Exercise objective
An exact copy of every record, without the pictures, is what should come back.

Collected data entries
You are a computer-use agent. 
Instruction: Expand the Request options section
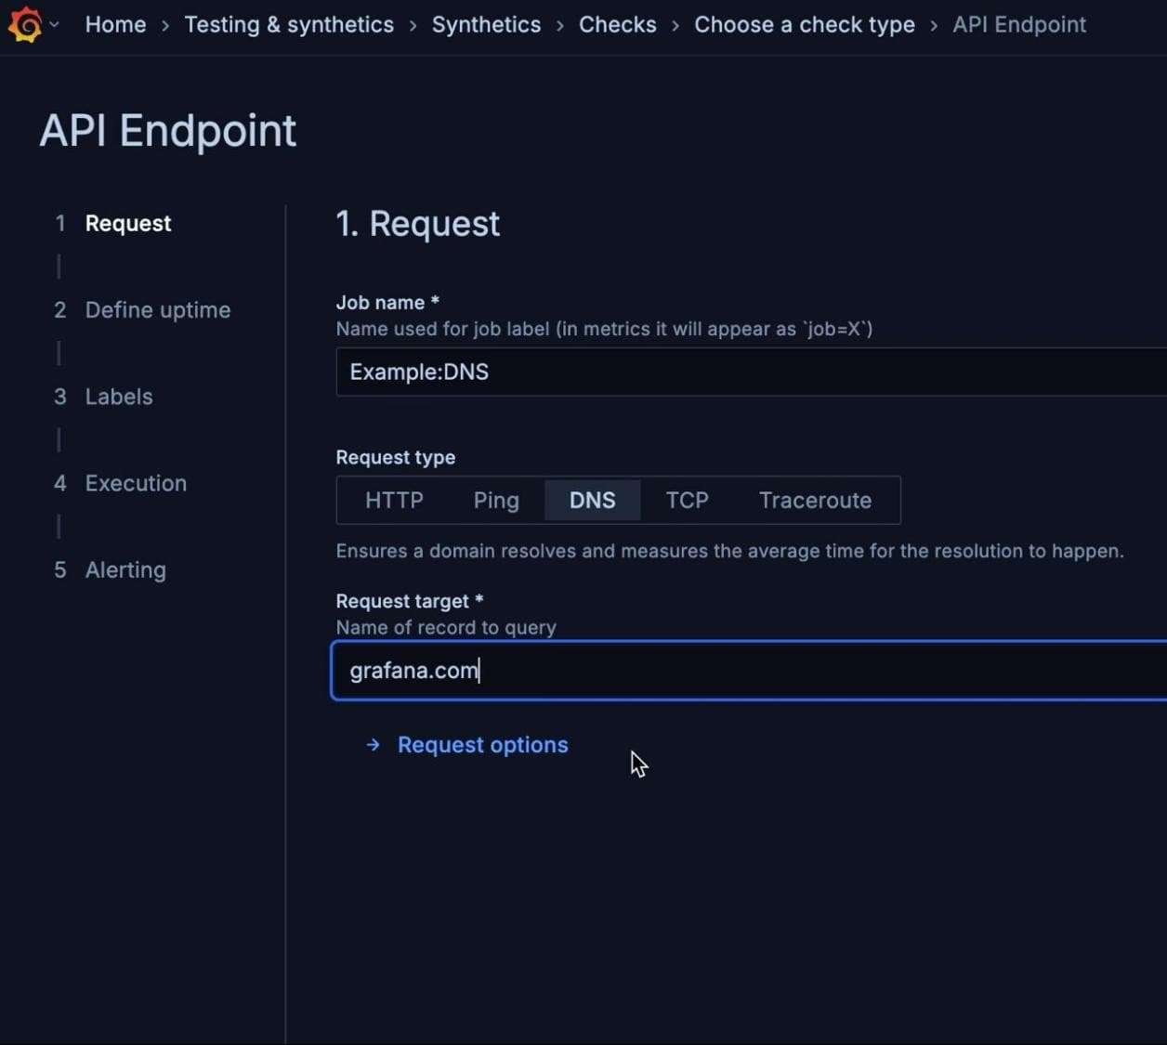coord(482,745)
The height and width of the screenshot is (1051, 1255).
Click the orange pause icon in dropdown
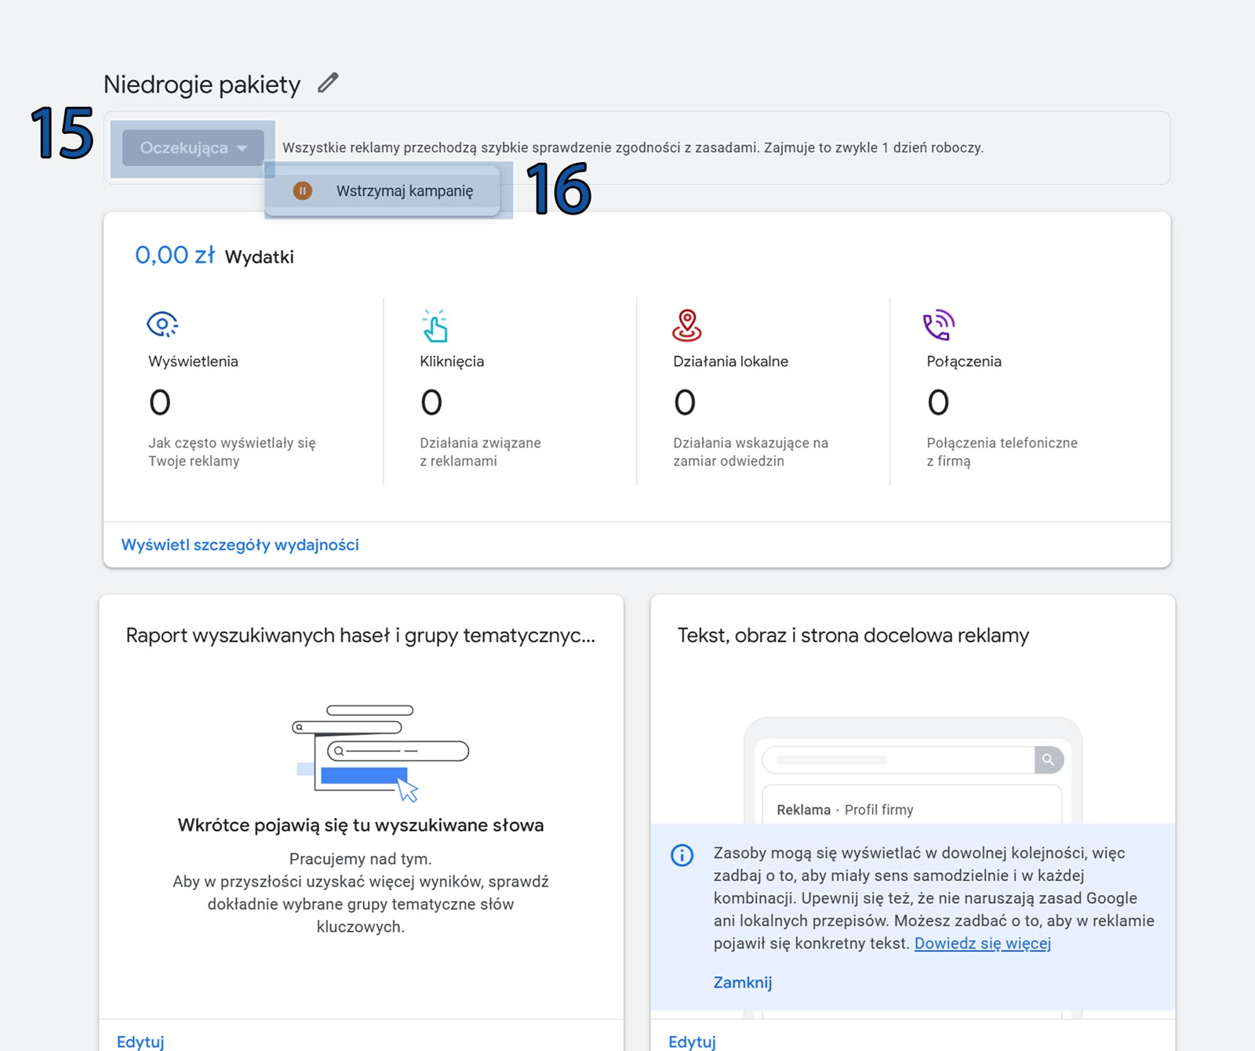pyautogui.click(x=302, y=190)
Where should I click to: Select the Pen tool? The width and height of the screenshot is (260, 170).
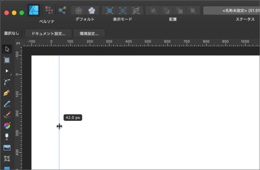coord(7,93)
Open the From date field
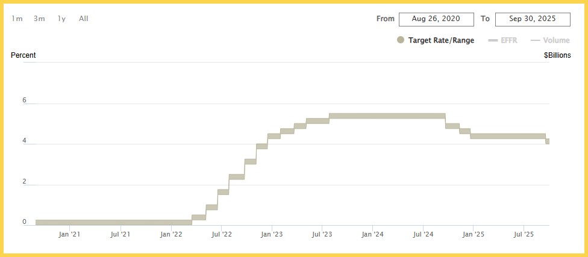Viewport: 588px width, 257px height. click(436, 19)
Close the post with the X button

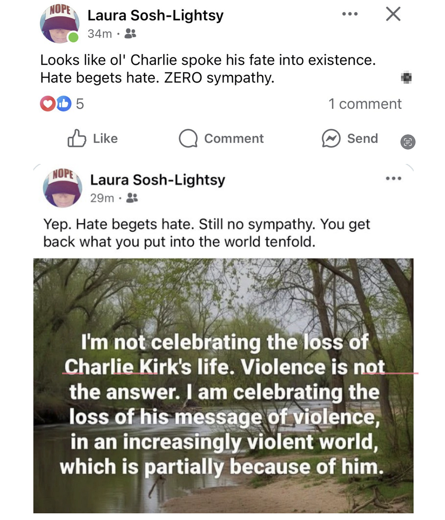click(393, 14)
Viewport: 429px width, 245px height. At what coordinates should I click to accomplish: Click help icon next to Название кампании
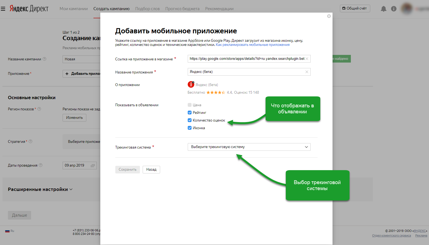pyautogui.click(x=45, y=59)
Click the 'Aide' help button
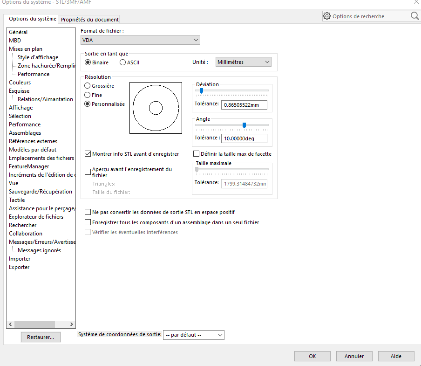 pyautogui.click(x=396, y=356)
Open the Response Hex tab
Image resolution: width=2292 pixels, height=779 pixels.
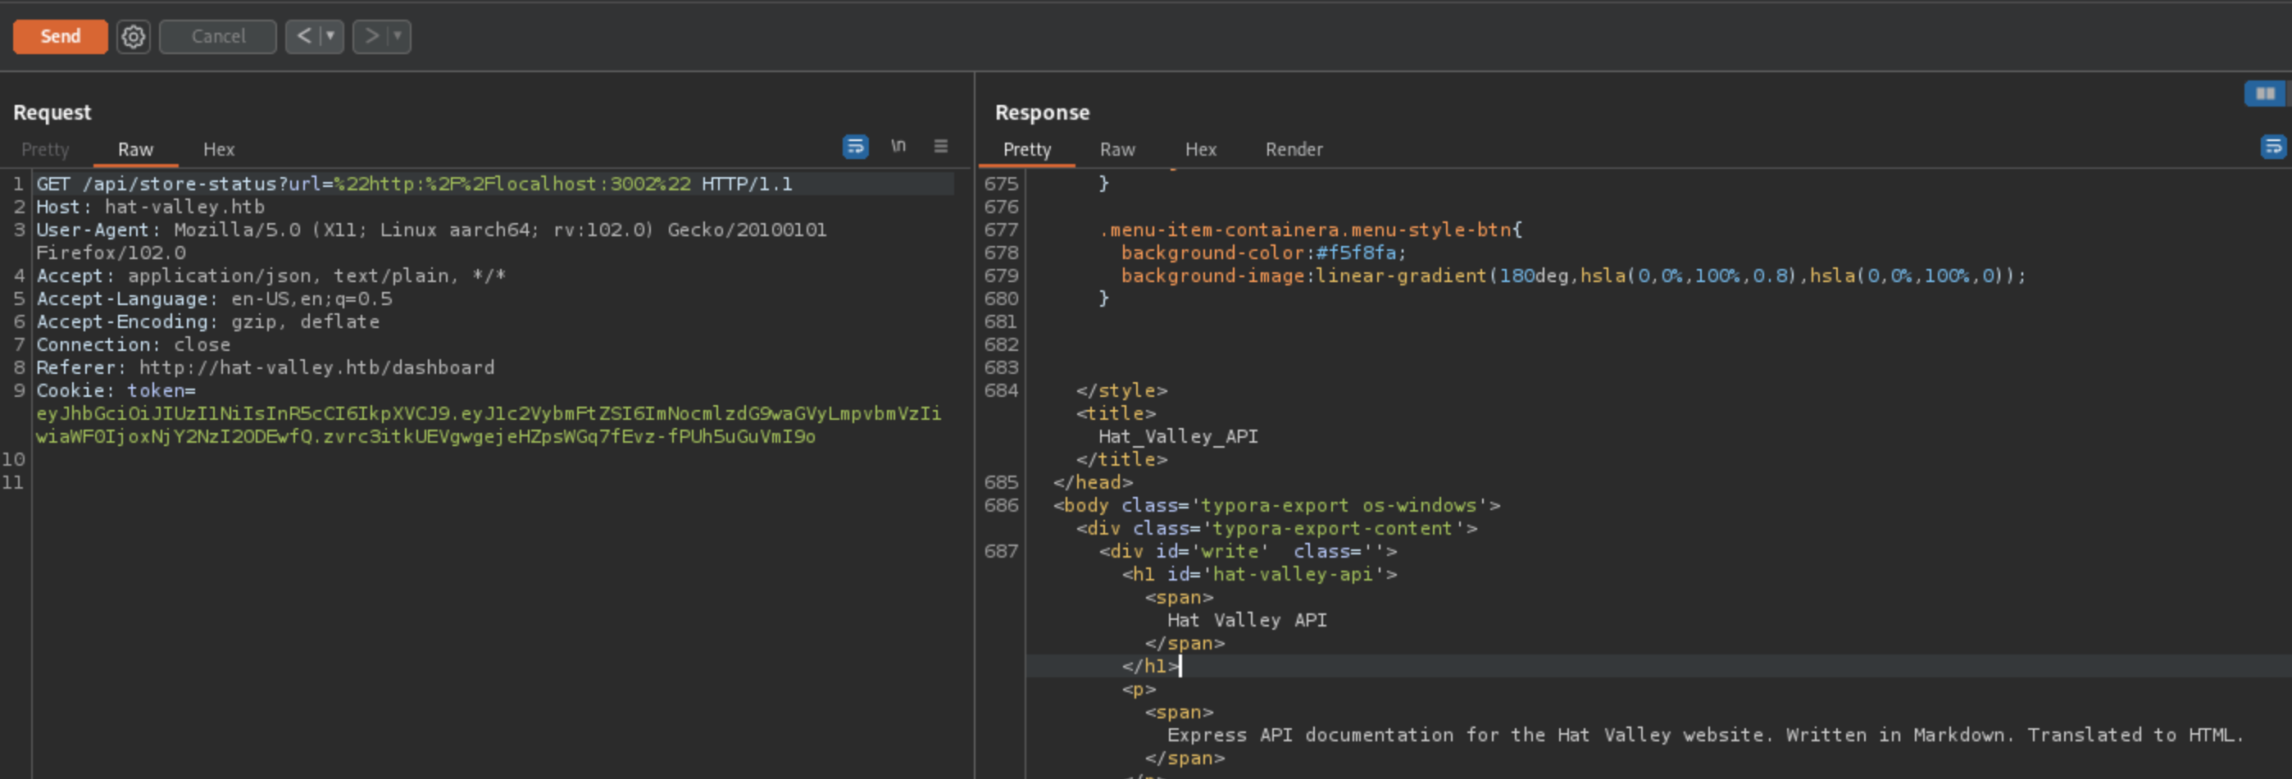(x=1200, y=150)
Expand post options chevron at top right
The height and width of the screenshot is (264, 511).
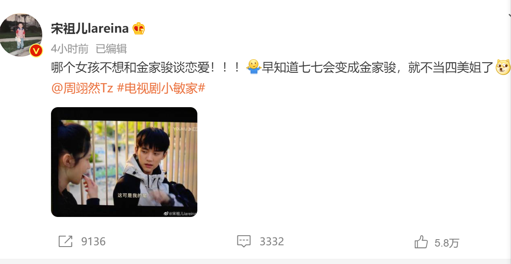[x=509, y=16]
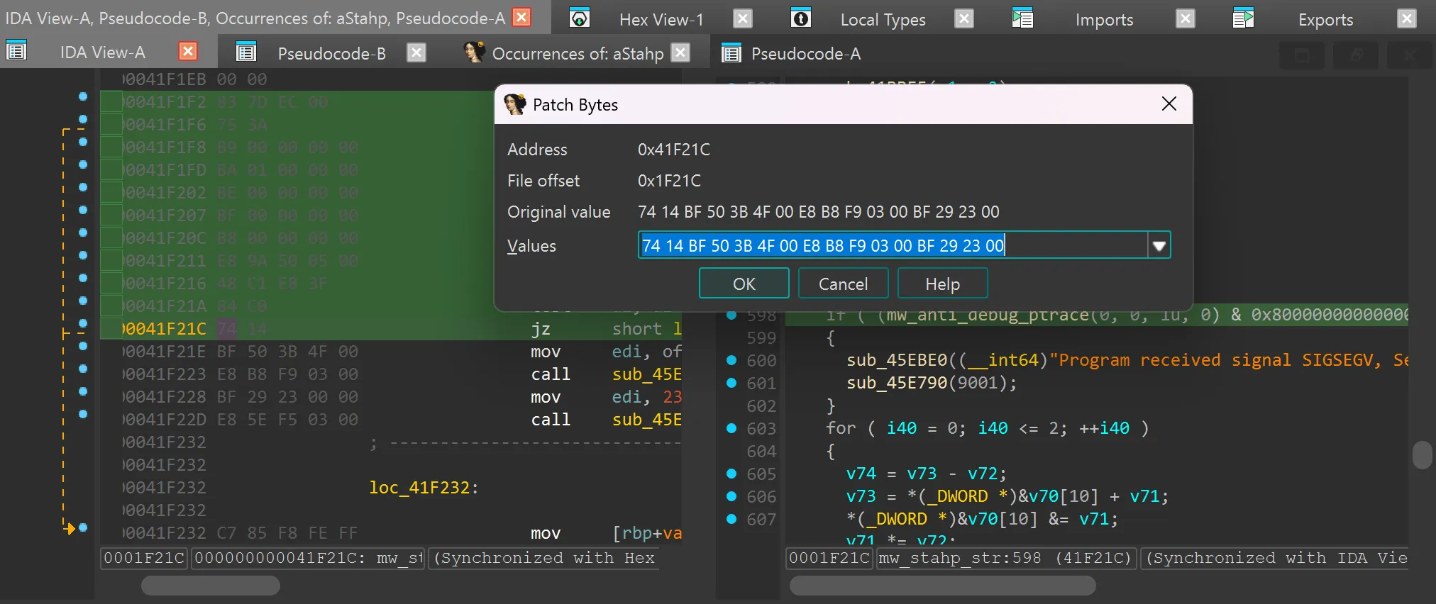Viewport: 1436px width, 604px height.
Task: Click the Pseudocode-A tab icon
Action: [x=731, y=52]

Solution for this exercise
You are a computer-use agent. 
Instruction: Expand the Request options section
coord(482,745)
The height and width of the screenshot is (1051, 1255).
Click the orange pause icon in dropdown
pyautogui.click(x=302, y=190)
Where should I click to: Select the Pen tool? The width and height of the screenshot is (260, 170).
coord(7,93)
Open the From date field
Viewport: 588px width, 257px height. click(436, 19)
Close the post with the X button

click(393, 14)
Viewport: 429px width, 245px height. At what coordinates should I click to accomplish: Click help icon next to Название кампании
pyautogui.click(x=45, y=59)
Click the 'Aide' help button
 pyautogui.click(x=396, y=356)
Open the Response Hex tab
Image resolution: width=2292 pixels, height=779 pixels.
(x=1200, y=150)
Expand post options chevron at top right
The height and width of the screenshot is (264, 511).
[x=509, y=16]
Viewport: 1436px width, 604px height.
Task: Click the Pseudocode-A tab icon
Action: [x=731, y=52]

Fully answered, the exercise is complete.